I hope I do now.  I think I do.  I don’t have some stupid exam to worry about.  The big crush at work is over.  My lymph nodes are shrinking, the CT scan looks fine, and aside from kinda-low white blood cells, you’d be hard pressed to peg me as anybody who has had to deal with cancer.  I’m not even entirely sure what to do with myself.  I got out of work a little after 1am Saturday morning, and I had no clue what to do.  So I sat down and started writing.  Haven’t had time to do much of that lately. 

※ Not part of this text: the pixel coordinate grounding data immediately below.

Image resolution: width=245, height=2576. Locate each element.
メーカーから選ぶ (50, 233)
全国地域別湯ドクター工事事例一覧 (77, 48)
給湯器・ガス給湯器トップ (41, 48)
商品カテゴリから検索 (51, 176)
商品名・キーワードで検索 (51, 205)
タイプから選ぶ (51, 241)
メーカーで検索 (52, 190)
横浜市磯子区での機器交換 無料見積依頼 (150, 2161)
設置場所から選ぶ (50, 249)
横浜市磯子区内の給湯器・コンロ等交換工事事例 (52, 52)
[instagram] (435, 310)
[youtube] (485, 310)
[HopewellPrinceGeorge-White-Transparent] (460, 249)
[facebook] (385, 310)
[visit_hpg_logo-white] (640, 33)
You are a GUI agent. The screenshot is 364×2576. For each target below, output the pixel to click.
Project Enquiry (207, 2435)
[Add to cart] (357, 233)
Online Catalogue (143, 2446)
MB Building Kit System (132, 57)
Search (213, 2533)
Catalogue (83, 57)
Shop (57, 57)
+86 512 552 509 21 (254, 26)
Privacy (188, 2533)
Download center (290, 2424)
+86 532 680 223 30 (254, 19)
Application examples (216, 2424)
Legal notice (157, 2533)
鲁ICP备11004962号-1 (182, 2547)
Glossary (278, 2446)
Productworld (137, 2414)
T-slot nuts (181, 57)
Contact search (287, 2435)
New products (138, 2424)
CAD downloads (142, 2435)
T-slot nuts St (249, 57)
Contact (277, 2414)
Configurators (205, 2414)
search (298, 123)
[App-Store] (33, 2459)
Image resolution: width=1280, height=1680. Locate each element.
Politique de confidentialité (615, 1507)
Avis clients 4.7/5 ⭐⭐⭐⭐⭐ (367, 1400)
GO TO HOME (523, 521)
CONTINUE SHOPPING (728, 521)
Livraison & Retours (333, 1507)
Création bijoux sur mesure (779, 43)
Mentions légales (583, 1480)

I want my old life back – the one where I didn’t have to worry about or write about things like this – but I know that will never happen.  I know that era is over – for many reasons, some of which have nothing to do with cancer – and I’m fine with that.  Such is life.  But I have not yet had a chance to experience life as a cancer survivor.  A life not dominated by some incredibly pressing matter.  For 389 days, from the moment I woke up to the moment I fell asleep, my own life has weighed on me.  Now, finally, I think I can rest.  There will always be that “living under the gun” feeling.  But I won’t be actively worrying about the next lesson, or the next round of chemo, or the next doctor’s appointment, or the next assignment.  At long last, I might have some peace.

Monday, June 27, 2011

I’m Back

I know I’ve dropped about one post a week for the past month, and I’m sorry for that.  Not a function of me no longer wanting to blog (or having anything to blog about) - I have plenty in the queue (including cancer-y stuff!), so there’s no problem there.  But work has been pretty crazy, and they pay me to write things, so they get first priority. 

pepesilvia

Me in my office last week

It’s been moderately insane, but sort of interesting and fun in an odd way.  And that’s the deal in this biz, so whateva.  I’ll survive. 

BUT, I’m done with that burst of activity now, and I’ll probably be able to post more stuff in the near future.  So that’s what I’m going to try to do.  So hang out around here, I’ll write things, you can read them, and the circle of life can continue.